__Supplied data__
══════════
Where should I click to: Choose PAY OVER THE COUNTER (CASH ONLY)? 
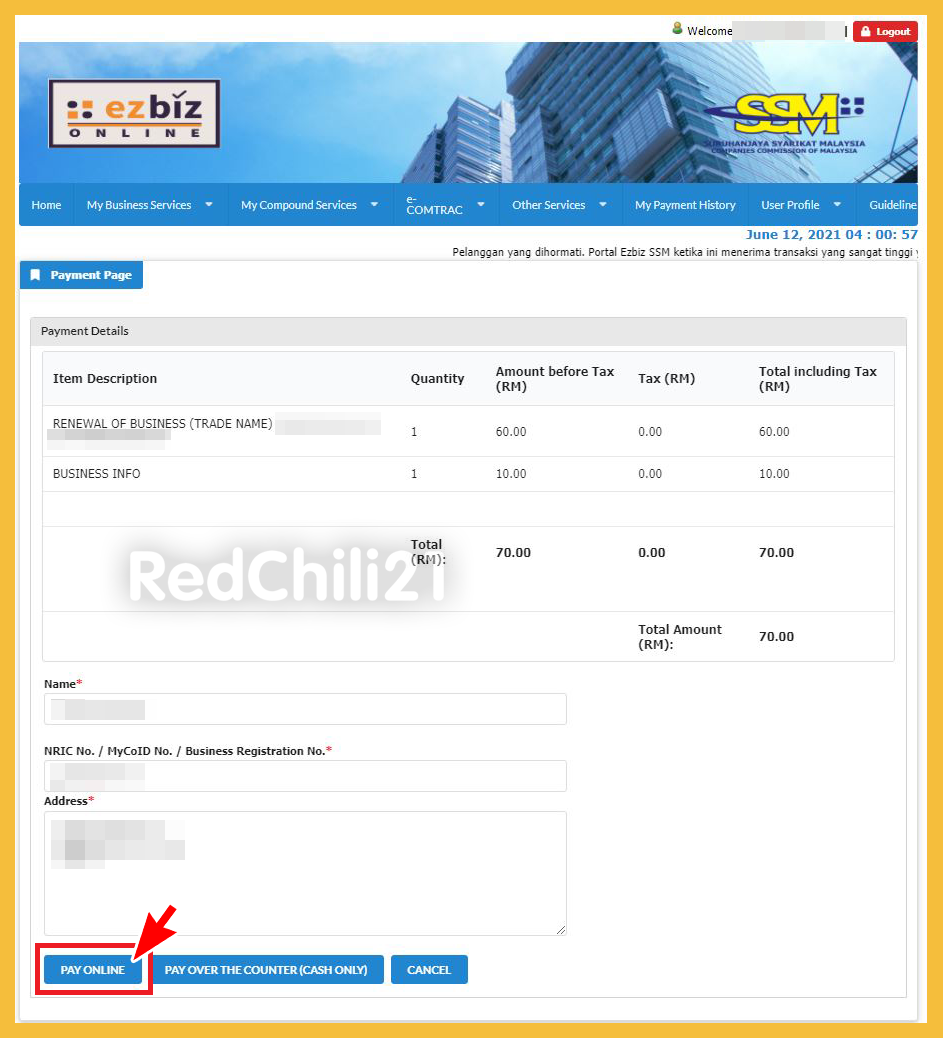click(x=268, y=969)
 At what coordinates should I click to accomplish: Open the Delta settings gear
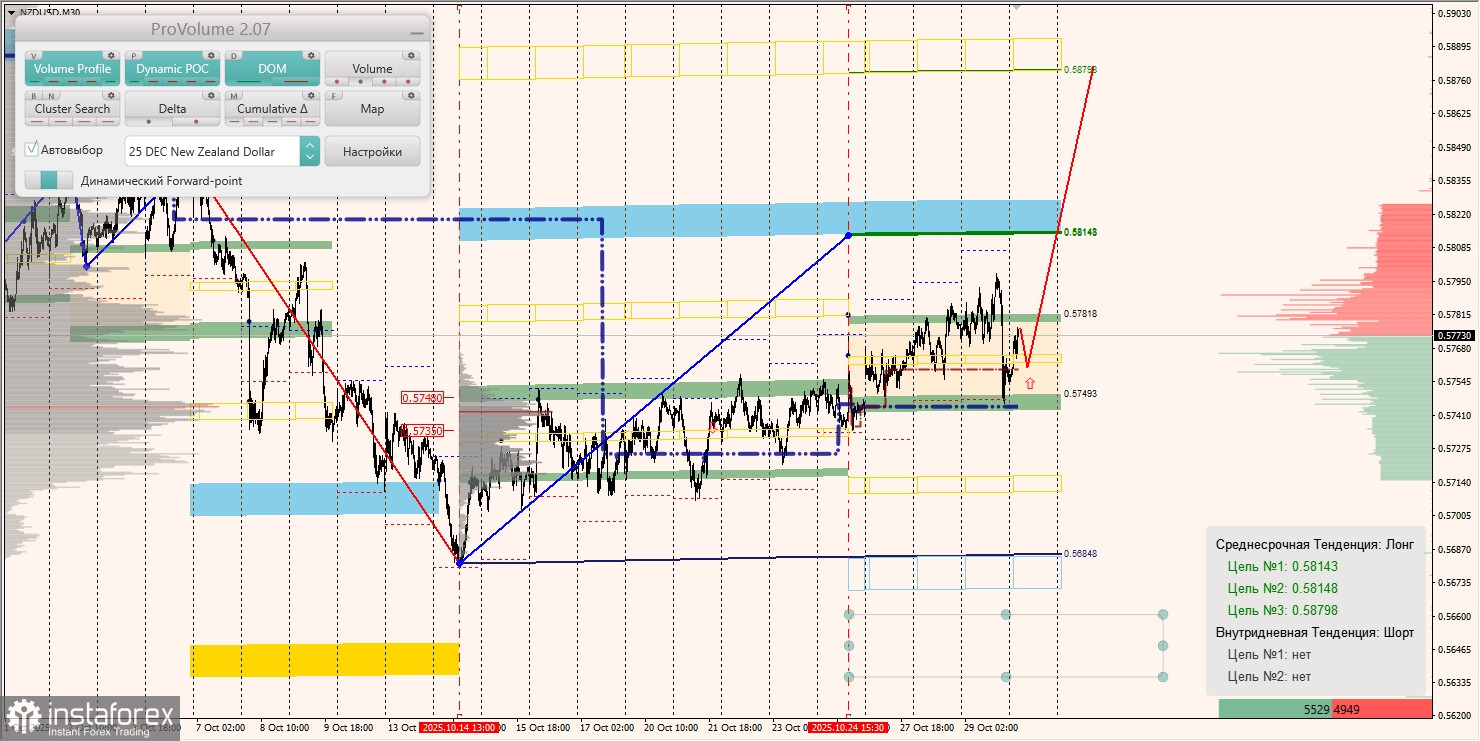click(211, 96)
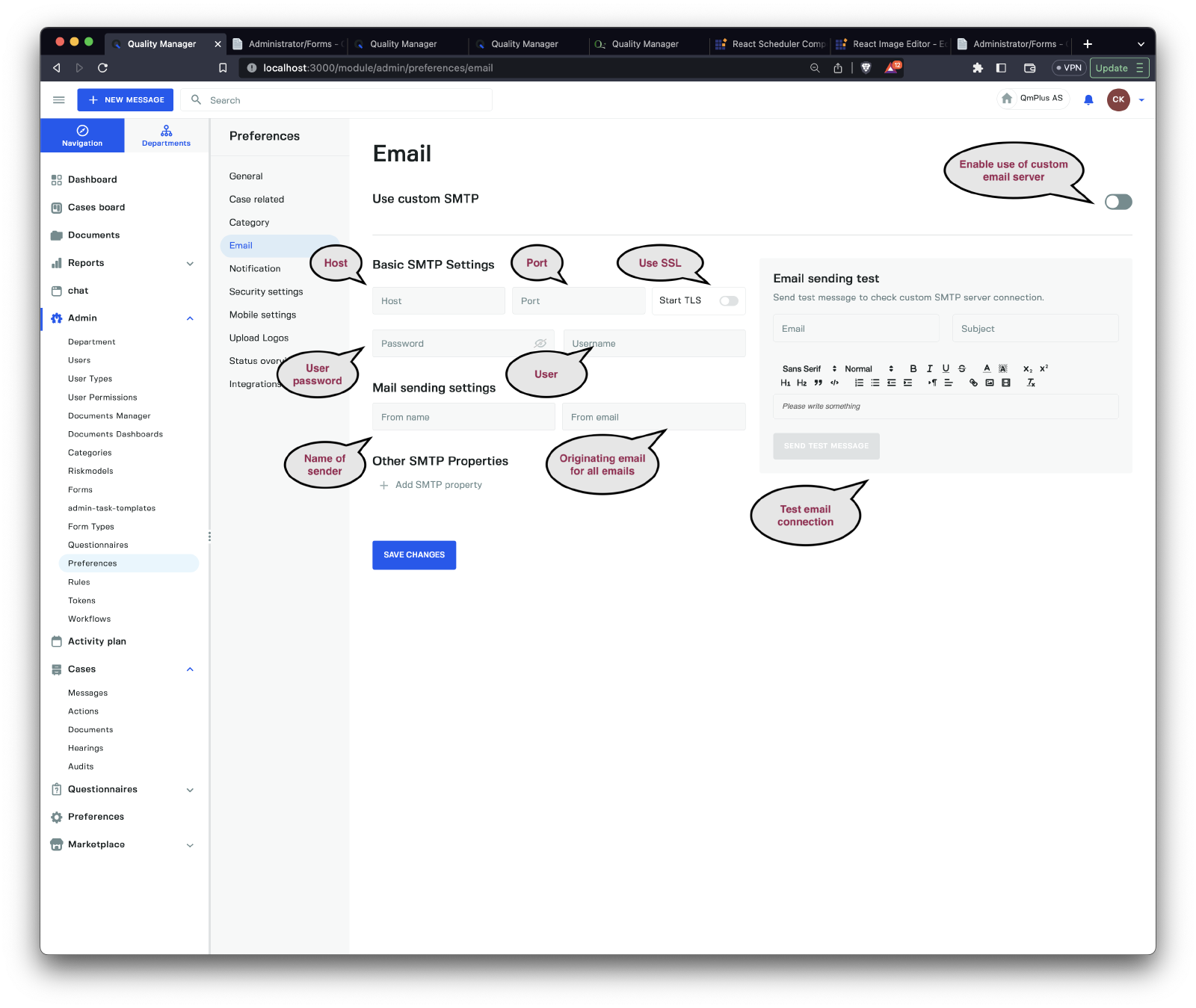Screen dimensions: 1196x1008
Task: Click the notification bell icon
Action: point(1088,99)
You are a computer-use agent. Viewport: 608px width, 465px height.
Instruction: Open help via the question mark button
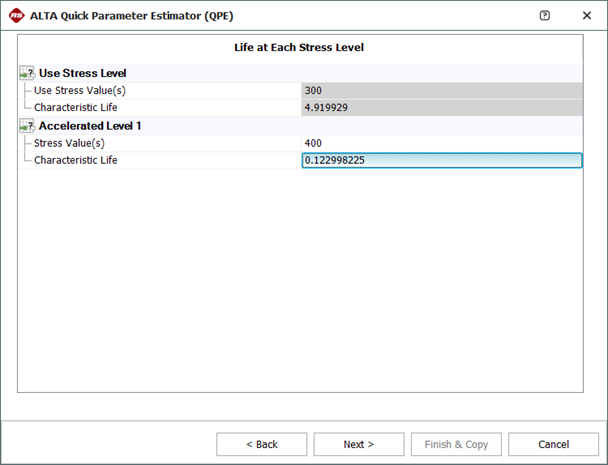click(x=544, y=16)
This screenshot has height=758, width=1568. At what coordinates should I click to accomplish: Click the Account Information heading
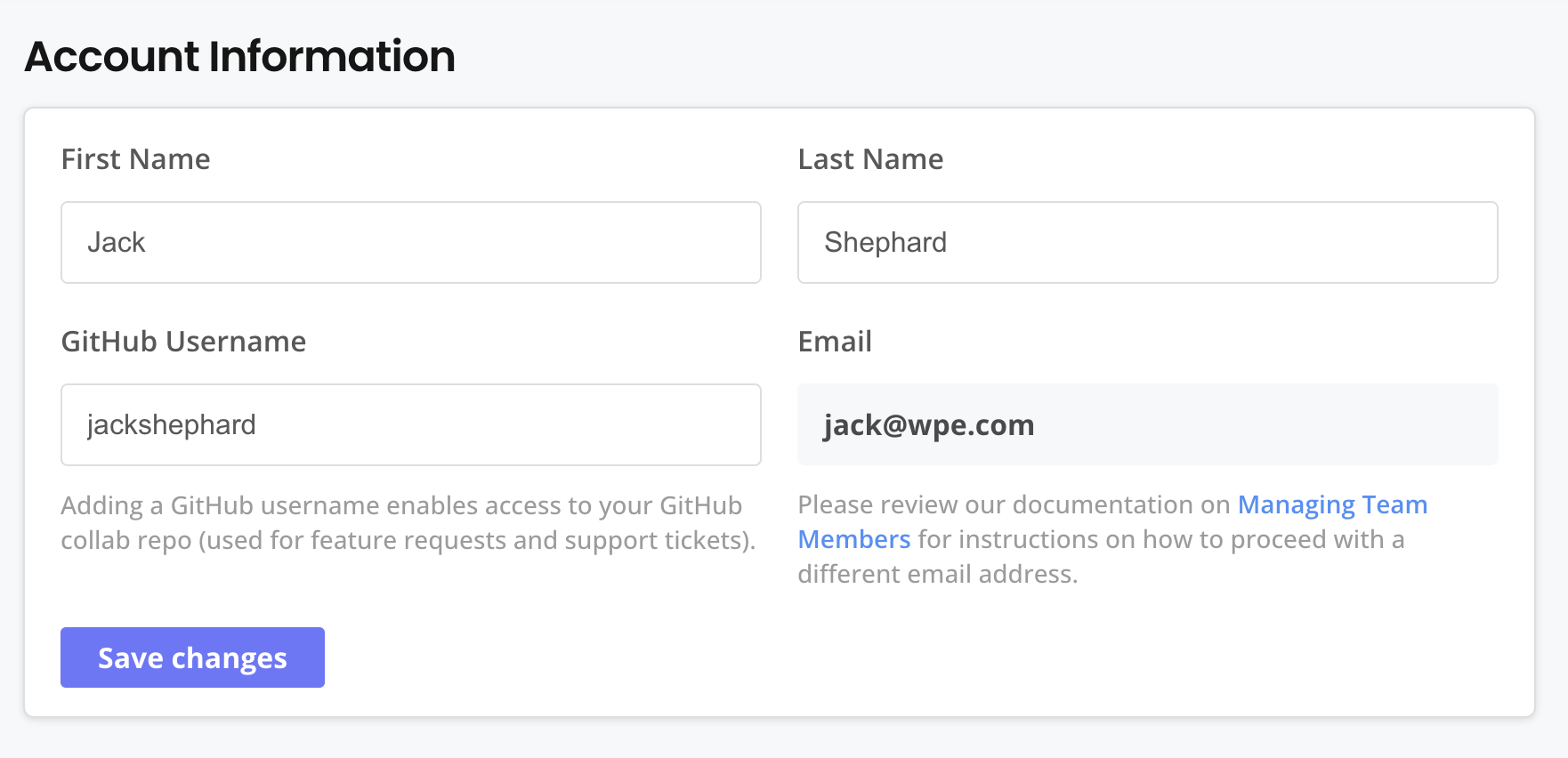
══════════
__How to complete this task__
Your reply should consist solely of the lines from the one containing "You are a computer-use" through the last line of the material, reproduced exactly and without pictures.

__Task output__
You are a computer-use agent. Viewport: 608px width, 465px height.
Instruction: Open help via the question mark button
click(x=544, y=16)
This screenshot has height=758, width=1568. At what coordinates should I click to accomplish: Click the Account Information heading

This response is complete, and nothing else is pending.